** Opening STUDY TEXT block **
M is for Machine Learning

This post is part of a continuing series, “Digital: from A to Z,” that explores what it means to be “digital” from A to Z, broken down into individual blog posts diving deeper into various subjects. Check back regularly to see continuing posts as I work my way through the alphabet and let me know: What’s in your A to Z of digital? You can find me on twitter @Max_Hemingway or leave a comment below.

Machine Learning (ML) allows a computer to learn and act without being explicitly programmed with that knowledge. For example, if you get a computer to recognise a picture of a car and show it some examples of a car, it will then be able to recognise cars going forward and apply what it has learnt against new pictures shown.

Machine learning tasks are typically classified into three broad categories, depending on the nature of the learning signal or feedback available to a learning system. These are

  • Supervised learning: The computer is presented with example inputs and their desired outputs, given by a “teacher”, and the goal is to learn a general rule that maps inputs to outputs.
** Closing STUDY TEXT block **
### [PROMPT 1]
Reproduce the machine learning post between "Machine Learning (ML)" and "that maps inputs to outputs.", inclusive, swapping "computer" for "device".
### [PROMPT 2]
Carry on the machine learning post from its last sentence.
** Opening DATASET EXTRACT block **
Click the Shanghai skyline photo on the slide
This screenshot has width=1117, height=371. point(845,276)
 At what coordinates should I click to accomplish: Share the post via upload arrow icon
** Closing DATASET EXTRACT block **
### [REPLY 1]
Machine Learning (ML) allows a device to learn and act without being explicitly programmed with that knowledge. For example, if you get a device to recognise a picture of a car and show it some examples of a car, it will then be able to recognise cars going forward and apply what it has learnt against new pictures shown.

Machine learning tasks are typically classified into three broad categories, depending on the nature of the learning signal or feedback available to a learning system. These are

  • Supervised learning: The device is presented with example inputs and their desired outputs, given by a “teacher”, and the goal is to learn a general rule that maps inputs to outputs.

### [REPLY 2]
  • Unsupervised learning: No labels are given to the learning algorithm, leaving it on its own to find structure in its input. Unsupervised learning can be a goal in itself (discovering hidden patterns in data) or a means towards an end (feature learning).
  • Reinforcement learning: A computer program interacts with a dynamic environment in which it must perform a certain goal (such as driving a vehicle or playing a game against an opponent). The program is provided feedback in terms of rewards and punishments as it navigates its problem space.

Source: https://en.wikipedia.org/wiki/Machine_learning 

Machine Learning has opened a lot of uses and applications within business and industry, such as a manufacturing process that looks for defects in products by telling the computer what “good” looks like, with imperfections being identified for further investigation.

One common place for interacting with Machine Learning is through the use of chat bots. You may have used a chat bot without knowing it, with Machine Learning helping to provide the answers to your queries.

An interesting chat bot to try out through Facebook Messenger is Keiko, a people search droid. The search can provide a series of questions to help narrow the search to who you are looking for. Yes, you could do this through a normal search engine, but the thing I like about Keiko is the ability to interact and respond to the query with additional questions or suggestions for the search. Keiko can provide other functions other than just searching for a person. Search engines themselves have a lot of Machine Learning involved in ensuring that the results returned are the best match to the person searching and the search criteria.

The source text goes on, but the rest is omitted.